Burberry’s creative director, Christopher Bailey, believes “music is like the weather, it affects the spirit of everything.” Burberry now has a full-time music team that develops projects like Burberry Acoustic, which shoots music videos for emerging artists who have been dressed in the latest Burberry collection. Through these videos, viewers are able to enjoy music while simultaneously being exposed to the Burberry brand. German luxury brand Hugo Boss partnered with music in a slightly different way, opting to live-stream Fashion Week on Spotify.6 The Spotify playlists by designers Rebecca Minkoff, Bergdorf Goodman and Christian Louboutin allow the audience to form a more complete picture of the brand’s identity, often leading to an enhanced connection with the brand.
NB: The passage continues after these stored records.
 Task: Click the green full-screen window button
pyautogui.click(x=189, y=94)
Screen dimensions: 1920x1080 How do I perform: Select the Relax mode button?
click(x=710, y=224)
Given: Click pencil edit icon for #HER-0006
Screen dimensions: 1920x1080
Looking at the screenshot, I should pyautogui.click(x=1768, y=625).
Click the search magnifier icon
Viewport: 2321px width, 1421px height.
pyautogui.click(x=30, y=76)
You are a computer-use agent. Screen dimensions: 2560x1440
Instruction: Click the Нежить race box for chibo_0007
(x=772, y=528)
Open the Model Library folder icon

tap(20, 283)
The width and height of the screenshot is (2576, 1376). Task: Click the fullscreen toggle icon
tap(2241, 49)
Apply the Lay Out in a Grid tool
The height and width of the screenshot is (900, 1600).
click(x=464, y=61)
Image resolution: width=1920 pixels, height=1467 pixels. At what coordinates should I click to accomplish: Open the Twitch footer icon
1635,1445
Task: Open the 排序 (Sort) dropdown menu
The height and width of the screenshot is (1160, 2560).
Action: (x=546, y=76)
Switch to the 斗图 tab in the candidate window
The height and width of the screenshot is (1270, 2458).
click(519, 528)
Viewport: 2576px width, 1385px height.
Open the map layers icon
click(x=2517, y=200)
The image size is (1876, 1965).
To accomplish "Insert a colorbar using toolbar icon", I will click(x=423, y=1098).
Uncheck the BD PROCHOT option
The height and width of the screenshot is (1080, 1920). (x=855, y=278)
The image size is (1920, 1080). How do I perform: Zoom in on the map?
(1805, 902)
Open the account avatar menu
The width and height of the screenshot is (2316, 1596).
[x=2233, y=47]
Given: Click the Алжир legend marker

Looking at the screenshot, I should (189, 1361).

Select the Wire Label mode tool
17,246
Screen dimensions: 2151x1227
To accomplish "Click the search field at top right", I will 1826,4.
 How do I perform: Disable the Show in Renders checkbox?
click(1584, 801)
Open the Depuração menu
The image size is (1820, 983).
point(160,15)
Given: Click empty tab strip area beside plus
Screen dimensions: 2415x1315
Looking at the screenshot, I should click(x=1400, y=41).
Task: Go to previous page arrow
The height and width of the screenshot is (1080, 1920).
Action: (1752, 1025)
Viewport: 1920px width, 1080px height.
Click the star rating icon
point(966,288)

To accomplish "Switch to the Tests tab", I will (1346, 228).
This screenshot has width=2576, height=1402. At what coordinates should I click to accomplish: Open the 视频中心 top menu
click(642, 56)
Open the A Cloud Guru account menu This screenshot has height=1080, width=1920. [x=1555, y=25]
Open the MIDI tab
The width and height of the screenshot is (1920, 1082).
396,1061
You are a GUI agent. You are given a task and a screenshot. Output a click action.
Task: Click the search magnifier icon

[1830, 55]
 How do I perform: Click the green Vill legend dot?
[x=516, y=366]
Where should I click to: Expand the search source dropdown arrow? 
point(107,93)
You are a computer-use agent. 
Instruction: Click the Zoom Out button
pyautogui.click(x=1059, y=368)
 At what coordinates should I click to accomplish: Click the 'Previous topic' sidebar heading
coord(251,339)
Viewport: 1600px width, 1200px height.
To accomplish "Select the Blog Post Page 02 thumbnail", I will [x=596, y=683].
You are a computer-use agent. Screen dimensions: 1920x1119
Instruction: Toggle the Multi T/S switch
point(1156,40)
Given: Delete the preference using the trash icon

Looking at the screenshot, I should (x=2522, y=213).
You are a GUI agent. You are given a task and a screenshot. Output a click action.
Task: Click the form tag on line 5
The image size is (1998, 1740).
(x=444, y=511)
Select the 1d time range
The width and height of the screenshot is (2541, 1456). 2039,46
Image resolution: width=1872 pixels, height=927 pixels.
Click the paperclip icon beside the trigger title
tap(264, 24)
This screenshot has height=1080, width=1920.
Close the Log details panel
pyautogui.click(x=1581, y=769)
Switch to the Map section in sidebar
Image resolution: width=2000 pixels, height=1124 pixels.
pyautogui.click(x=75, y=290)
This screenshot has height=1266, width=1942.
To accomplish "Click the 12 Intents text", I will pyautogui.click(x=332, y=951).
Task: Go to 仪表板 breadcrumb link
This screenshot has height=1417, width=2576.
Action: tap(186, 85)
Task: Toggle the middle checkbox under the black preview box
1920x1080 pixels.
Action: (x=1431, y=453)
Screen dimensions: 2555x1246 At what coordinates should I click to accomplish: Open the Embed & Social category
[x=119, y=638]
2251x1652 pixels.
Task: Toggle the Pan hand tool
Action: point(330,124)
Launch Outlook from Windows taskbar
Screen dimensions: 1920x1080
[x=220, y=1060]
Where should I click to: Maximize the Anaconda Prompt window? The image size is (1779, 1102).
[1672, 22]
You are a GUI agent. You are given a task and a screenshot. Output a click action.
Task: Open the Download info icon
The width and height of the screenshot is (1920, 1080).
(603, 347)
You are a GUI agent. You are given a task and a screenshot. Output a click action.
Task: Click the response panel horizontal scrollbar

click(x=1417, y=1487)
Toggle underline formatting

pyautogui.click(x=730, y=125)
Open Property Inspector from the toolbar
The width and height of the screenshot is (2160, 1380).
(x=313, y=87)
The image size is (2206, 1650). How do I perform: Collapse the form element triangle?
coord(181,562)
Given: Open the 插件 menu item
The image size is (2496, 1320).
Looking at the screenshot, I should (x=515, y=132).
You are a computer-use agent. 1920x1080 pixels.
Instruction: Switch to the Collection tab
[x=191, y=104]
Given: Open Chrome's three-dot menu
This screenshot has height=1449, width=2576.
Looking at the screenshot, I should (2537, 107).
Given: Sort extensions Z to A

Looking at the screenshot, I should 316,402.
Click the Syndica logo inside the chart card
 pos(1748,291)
Through retweets, hashtags, and the rest of its sharing arsenal, social media allows consumers to be a more dominant force in the pop culture conversation than ever before. Anyone looking to build a brand these days, whether in fashion, music, or otherwise must be able to utilize the power of social media. It used to be that photography was prohibited at designer’s fashion shows, and the invitations were strictly for the wealthy elite. Today, the prime seats are dominated by artists and bloggers who share a continuous stream of pictures with Instagram’s 200 million active users. By allowing trendsetters to provide play-by-play coverage of their shows, designers allow all of their fans to have a front row seat.
The Fashion Hook
In the 1960s, the Beatles had everyone in mop-top haircuts. In the 70s, leather jackets and spikes identified devotees of the Ramones, Blondie, the Misfits, and the Sex Pistols. In the 80s, Madonna’s music videos established necklace layering protocol, and established oversized hair bows and lace gloves. Today, however, it is not only the top pop stars who inspire fashion, anyone with enough social media followers can be a trendsetter, and any artist can enhance their career through their fashion choices. Lady Gaga is, without a doubt, a talented musician, but her massive success was due to much more than her music prowess. Gaga used outlandish, but carefully chosen fashion to generate PR, and build a culture around her brand, ultimately creating the devoted fanbase necessary to sustain a musical career.
Given the current state of the music industry, it is necessary for most artists to build their image beyond what is conveyed through their music. By broadcasting their own personal style, and by partnering with fashion brands, artists can very easily create that necessary extra dimension. The adage a picture is worth a thousand words certainly rings true today, but now it can also be worth thousands of dollars.